Hiring a private investigator in the early stages of a criminal or civil case guarantees the best chance of success for your client. The collection of evidence is crucial, and time is of the essence. Your client’s assets, business or freedom could be at stake.
The Importance of Evidence
The successful collection (or lack of collection) of evidence will be the overriding determinant of the outcome of a case. Evidence that is obtained by your opponent will undoubtedly support your opponent’s case. So a poor job of evidence collection, whether because of a lack of conducting a proper neighborhood canvas or the willful disregard for evidence that does not support your opponent’s preconceived conclusions, creates an opportunity for a skilled private investigator to provide you with both concealed and not-yet-revealed evidence. Regardless, evidence obtained by a private investigator can assist with discrediting the opposition or provide leverage during negotiations. Enlisting the services of a private investigator early in a case will yield the best outcome for your client.
Obtaining evidence is time-critical. The window of opportunity to locate, collect and preserve evidence closes with the passage of time. Most digital surveillance video systems recycle their memory after a specified period of time. DNA evidence becomes tainted as days pass by. Fingerprints become compromised due to a variety of factors. Witnesses are harder to identify and locate. Memories fade…
Private investigators understand the investigative process, and if brought on board in the early stages of investigating, your case will be strengthened. Proper defense preparation starts from the case’s inception, not after the release of discovery.
Recently, our agency was retained to assist in a criminal defense case in which the defendant was charged with kidnapping and sexual assault. When we were retained, the case had been tried and was two years old. When we conducted our independent review of discovery, we immediately noticed several inconsistencies and investigative errors throughout law enforcement’s investigation. We quickly established a clear investigative plan and went to work.
As our agency began to investigate, it became overwhelmingly obvious to us that law enforcement had excluded evidence that did not fit into any of its theories, theories that had been established at the start of the investigation – before all evidence had been collected and witnesses interviewed. There was surveillance evidence, which was known to law enforcement but not pursued. DNA evidence had been found but not tested. Eye witnesses to the alleged violent crime were identified but law enforcement failed to follow up. Critical statements were not taken.

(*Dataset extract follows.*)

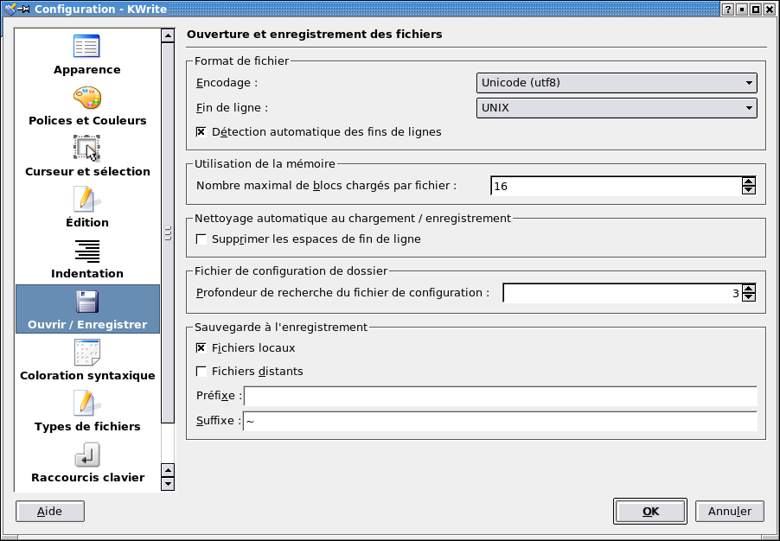Enable backup for Fichiers distants
This screenshot has width=780, height=541.
tap(201, 372)

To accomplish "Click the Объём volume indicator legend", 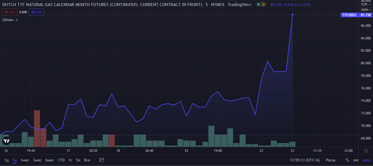I will point(8,20).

Although intent is difficult to prove, this seemed like a clear case of failure to adequately investigate to us. Evidence made available to law enforcement that did not support the prosecution’s theory was not pursued. In this case, the evidence not collected or tested could have supported the defendant’s innocence.
Unfortunately for the defendant, the passage of time combined with the absence of a private investigator early in the case resulted in key pieces of evidence expiring. Critical surveillance video from four independent locations had been recycled. Blood evidence was no longer available. Key eyewitnesses had relocated. Trace evidence had been destroyed by the elements…

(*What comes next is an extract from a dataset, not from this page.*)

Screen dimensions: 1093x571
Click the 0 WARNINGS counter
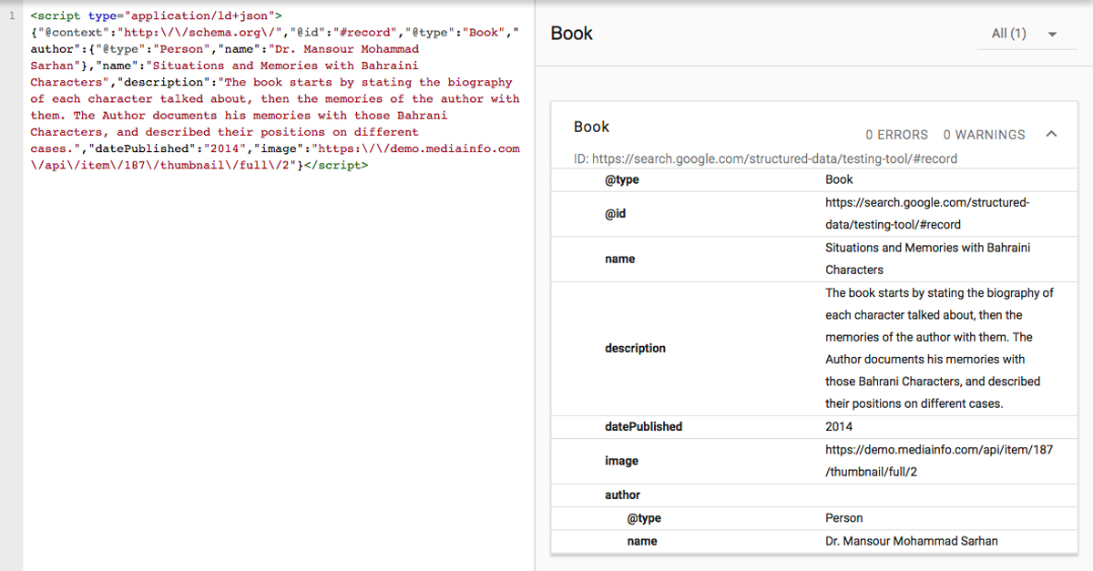984,134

Had our agency been retained at the case’s inception, this evidence would have been collected and available for use by the defense. Regardless, we did discover and interview several key witnesses and obtained key evidence in support of the defendant’s innocence.
Cases are won and lost based on the evidence. The best defense starts with the best offense. A private investigator who understands the investigative process should always be brought on board immediately. Waiting until the release of discovery risks the loss of evidence we’ve outlined here. Evidence does have an expiration date.